▶ [Exercise requirements] Please count the lines in the data below that hold the word "agent", and give only the number.

▶ [Stored data entries]

▬▬▬▬▬▬

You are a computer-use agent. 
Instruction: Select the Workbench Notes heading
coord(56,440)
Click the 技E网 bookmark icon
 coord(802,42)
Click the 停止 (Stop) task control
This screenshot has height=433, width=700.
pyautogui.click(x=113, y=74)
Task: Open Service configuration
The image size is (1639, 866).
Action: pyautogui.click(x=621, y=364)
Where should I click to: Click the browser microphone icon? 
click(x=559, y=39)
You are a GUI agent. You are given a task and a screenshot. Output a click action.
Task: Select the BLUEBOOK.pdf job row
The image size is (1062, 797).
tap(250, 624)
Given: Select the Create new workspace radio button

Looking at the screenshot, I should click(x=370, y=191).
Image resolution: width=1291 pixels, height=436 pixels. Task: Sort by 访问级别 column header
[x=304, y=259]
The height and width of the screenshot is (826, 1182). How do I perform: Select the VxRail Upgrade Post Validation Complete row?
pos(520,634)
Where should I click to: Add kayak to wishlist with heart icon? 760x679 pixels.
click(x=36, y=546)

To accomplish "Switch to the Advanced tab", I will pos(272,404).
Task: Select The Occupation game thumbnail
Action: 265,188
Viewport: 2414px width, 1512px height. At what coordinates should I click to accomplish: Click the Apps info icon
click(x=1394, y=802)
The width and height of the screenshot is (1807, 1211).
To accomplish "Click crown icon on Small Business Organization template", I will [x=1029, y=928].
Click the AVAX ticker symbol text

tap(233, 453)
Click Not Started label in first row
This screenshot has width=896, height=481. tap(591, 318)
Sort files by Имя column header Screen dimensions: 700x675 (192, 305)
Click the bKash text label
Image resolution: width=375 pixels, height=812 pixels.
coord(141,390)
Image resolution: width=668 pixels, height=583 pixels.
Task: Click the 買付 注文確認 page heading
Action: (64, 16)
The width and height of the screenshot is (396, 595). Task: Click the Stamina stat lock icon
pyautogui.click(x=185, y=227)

▬▬▬▬▬▬

▶ [Task result] 2